Every entry below should be printed exactly.
++++ Source material
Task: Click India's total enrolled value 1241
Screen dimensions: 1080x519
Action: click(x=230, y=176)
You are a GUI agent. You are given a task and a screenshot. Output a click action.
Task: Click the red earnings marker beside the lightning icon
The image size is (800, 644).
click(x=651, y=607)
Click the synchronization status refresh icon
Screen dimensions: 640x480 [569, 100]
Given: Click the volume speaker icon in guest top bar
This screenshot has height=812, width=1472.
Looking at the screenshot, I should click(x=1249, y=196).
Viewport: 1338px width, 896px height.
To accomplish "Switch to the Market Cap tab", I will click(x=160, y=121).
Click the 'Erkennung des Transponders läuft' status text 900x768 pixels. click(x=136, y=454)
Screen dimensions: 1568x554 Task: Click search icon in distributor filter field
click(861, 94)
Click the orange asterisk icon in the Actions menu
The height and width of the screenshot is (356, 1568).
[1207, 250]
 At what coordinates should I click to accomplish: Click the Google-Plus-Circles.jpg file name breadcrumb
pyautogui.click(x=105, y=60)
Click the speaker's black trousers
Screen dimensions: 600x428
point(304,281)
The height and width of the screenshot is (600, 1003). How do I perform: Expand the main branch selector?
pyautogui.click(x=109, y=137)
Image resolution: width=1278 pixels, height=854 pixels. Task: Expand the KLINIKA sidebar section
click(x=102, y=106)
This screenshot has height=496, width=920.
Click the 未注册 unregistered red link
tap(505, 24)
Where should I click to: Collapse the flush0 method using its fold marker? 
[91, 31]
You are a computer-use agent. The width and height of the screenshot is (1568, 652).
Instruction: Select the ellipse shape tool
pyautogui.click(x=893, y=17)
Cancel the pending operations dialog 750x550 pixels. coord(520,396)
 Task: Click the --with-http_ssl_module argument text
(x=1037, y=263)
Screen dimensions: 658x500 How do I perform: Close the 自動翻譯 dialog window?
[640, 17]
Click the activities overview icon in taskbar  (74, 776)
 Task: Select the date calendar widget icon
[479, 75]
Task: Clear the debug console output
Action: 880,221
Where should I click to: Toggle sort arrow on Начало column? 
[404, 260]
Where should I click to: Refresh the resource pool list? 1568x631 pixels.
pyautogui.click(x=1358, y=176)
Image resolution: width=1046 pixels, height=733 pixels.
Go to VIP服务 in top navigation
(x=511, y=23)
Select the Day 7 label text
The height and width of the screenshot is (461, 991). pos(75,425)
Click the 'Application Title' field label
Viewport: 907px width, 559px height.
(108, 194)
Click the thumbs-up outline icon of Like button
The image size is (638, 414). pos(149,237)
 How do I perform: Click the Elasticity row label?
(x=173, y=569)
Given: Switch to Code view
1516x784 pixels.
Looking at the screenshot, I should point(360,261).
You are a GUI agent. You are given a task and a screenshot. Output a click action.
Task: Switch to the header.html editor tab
++++++++
Your solution:
Task: Click India's total enrolled value 1241
Screen dimensions: 1080x519
Action: click(x=230, y=176)
You are a GUI agent. You are given a task and a screenshot. Output a click action.
Task: Click the red earnings marker beside the lightning icon
The image size is (800, 644).
click(x=651, y=607)
Click the synchronization status refresh icon
Screen dimensions: 640x480 [569, 100]
Given: Click the volume speaker icon in guest top bar
This screenshot has height=812, width=1472.
Looking at the screenshot, I should click(x=1249, y=196).
Viewport: 1338px width, 896px height.
To accomplish "Switch to the Market Cap tab", I will click(x=160, y=121).
Click the 'Erkennung des Transponders läuft' status text 900x768 pixels. click(x=136, y=454)
Screen dimensions: 1568x554 Task: Click search icon in distributor filter field
click(861, 94)
Click the orange asterisk icon in the Actions menu
The height and width of the screenshot is (356, 1568).
[1207, 250]
 At what coordinates should I click to accomplish: Click the Google-Plus-Circles.jpg file name breadcrumb
pyautogui.click(x=105, y=60)
Click the speaker's black trousers
Screen dimensions: 600x428
point(304,281)
The height and width of the screenshot is (600, 1003). How do I perform: Expand the main branch selector?
pyautogui.click(x=109, y=137)
Image resolution: width=1278 pixels, height=854 pixels. Task: Expand the KLINIKA sidebar section
click(x=102, y=106)
This screenshot has height=496, width=920.
Click the 未注册 unregistered red link
tap(505, 24)
Where should I click to: Collapse the flush0 method using its fold marker? 
[91, 31]
You are a computer-use agent. The width and height of the screenshot is (1568, 652).
Instruction: Select the ellipse shape tool
pyautogui.click(x=893, y=17)
Cancel the pending operations dialog 750x550 pixels. coord(520,396)
 Task: Click the --with-http_ssl_module argument text
(x=1037, y=263)
Screen dimensions: 658x500 How do I perform: Close the 自動翻譯 dialog window?
[640, 17]
Click the activities overview icon in taskbar  (74, 776)
 Task: Select the date calendar widget icon
[479, 75]
Task: Clear the debug console output
Action: 880,221
Where should I click to: Toggle sort arrow on Начало column? 
[404, 260]
Where should I click to: Refresh the resource pool list? 1568x631 pixels.
pyautogui.click(x=1358, y=176)
Image resolution: width=1046 pixels, height=733 pixels.
Go to VIP服务 in top navigation
(x=511, y=23)
Select the Day 7 label text
The height and width of the screenshot is (461, 991). pos(75,425)
Click the 'Application Title' field label
Viewport: 907px width, 559px height.
(108, 194)
Click the thumbs-up outline icon of Like button
The image size is (638, 414). pos(149,237)
 How do I perform: Click the Elasticity row label?
(x=173, y=569)
Given: Switch to Code view
1516x784 pixels.
Looking at the screenshot, I should point(360,261).
You are a GUI agent. You are given a task and a screenshot. Output a click action.
Task: Switch to the header.html editor tab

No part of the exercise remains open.